**BRANO DI LETTURA**

Il TAR Lazio, attraverso una interpretazione organica del Titolo IV del D.lgs. n. 152/2006, ha, però, ribaltato l’orientamento appena citato, riconoscendo la legittimità del provvedimento “con il quale il Ministero dell’ambiente ha imposto alla società proprietaria di un’area inquinata, ancorchè non colpevole dell’inquinamento, “l’attivazione di specifiche caratterizzazioni e misure di messa in sicurezza di emergenza nelle aree inquinate”.

**VOCI FORNITE**
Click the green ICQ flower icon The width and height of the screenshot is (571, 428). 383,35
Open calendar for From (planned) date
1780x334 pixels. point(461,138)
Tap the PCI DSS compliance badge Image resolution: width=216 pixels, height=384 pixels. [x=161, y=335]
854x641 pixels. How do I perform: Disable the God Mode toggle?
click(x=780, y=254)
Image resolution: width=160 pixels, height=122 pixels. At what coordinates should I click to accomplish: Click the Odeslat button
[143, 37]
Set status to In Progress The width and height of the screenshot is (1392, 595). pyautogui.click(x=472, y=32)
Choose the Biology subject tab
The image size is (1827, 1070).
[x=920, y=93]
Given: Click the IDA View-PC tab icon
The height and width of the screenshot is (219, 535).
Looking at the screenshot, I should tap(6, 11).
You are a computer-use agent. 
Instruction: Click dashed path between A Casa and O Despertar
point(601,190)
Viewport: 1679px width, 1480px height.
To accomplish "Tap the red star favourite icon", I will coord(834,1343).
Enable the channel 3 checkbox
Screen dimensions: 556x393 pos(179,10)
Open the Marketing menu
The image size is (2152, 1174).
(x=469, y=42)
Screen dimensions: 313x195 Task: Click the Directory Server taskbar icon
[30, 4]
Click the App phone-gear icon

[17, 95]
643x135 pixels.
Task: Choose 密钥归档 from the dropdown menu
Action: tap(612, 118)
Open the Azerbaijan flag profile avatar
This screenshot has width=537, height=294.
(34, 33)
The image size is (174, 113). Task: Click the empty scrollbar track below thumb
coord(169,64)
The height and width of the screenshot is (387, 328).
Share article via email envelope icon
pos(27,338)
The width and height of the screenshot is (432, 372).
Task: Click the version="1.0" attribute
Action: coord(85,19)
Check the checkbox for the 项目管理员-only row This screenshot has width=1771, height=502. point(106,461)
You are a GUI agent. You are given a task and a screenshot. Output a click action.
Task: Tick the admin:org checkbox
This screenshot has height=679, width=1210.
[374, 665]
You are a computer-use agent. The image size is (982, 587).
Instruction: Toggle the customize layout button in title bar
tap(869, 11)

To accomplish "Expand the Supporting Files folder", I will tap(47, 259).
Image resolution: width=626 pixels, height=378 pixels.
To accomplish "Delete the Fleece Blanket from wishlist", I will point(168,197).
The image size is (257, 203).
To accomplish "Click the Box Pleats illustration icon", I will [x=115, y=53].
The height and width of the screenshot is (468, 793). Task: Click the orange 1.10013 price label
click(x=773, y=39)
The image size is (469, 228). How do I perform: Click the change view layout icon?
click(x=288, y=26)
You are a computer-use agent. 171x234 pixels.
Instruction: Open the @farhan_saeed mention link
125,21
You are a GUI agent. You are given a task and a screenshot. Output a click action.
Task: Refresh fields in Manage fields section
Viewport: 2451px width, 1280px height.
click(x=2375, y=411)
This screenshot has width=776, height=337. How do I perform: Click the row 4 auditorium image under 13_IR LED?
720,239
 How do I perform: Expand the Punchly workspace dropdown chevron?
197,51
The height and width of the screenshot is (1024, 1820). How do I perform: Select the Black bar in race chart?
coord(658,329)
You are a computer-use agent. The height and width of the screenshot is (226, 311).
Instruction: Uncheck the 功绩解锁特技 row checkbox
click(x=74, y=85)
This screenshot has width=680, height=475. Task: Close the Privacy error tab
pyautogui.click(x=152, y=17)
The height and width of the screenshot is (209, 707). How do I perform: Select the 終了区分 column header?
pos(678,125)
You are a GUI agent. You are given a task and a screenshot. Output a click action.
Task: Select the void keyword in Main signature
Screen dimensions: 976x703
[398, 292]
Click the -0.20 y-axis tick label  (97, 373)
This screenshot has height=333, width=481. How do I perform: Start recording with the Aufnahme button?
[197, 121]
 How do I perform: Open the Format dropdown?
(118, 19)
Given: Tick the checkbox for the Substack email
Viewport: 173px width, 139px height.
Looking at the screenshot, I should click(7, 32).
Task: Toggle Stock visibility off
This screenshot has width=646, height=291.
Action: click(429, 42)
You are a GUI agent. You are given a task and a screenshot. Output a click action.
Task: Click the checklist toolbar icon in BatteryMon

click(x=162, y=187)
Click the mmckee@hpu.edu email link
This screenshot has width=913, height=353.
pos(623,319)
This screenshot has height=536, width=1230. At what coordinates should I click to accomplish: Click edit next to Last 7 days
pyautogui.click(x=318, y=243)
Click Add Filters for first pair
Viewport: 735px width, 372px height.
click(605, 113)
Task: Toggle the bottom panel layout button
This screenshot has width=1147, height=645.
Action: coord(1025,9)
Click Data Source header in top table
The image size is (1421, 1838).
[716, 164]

**CONSEGNE DELL'ESERCIZIO**
1. Secondo il brano, quale organo ha ribaltato l'orientamento appena citato?
2. Trascrivi le voci dalla riga che contiene “Tap the PCI” alla riga che contiene “(x=469, y=42)”, comprese entrambe.

**RISPOSTE AI COMPITI**
1. Il TAR Lazio.

2.
Tap the PCI DSS compliance badge Image resolution: width=216 pixels, height=384 pixels. [x=161, y=335]
854x641 pixels. How do I perform: Disable the God Mode toggle?
click(x=780, y=254)
Image resolution: width=160 pixels, height=122 pixels. At what coordinates should I click to accomplish: Click the Odeslat button
[143, 37]
Set status to In Progress The width and height of the screenshot is (1392, 595). pyautogui.click(x=472, y=32)
Choose the Biology subject tab
The image size is (1827, 1070).
[x=920, y=93]
Given: Click the IDA View-PC tab icon
The height and width of the screenshot is (219, 535).
Looking at the screenshot, I should tap(6, 11).
You are a computer-use agent. 
Instruction: Click dashed path between A Casa and O Despertar
point(601,190)
Viewport: 1679px width, 1480px height.
To accomplish "Tap the red star favourite icon", I will coord(834,1343).
Enable the channel 3 checkbox
Screen dimensions: 556x393 pos(179,10)
Open the Marketing menu
The image size is (2152, 1174).
(x=469, y=42)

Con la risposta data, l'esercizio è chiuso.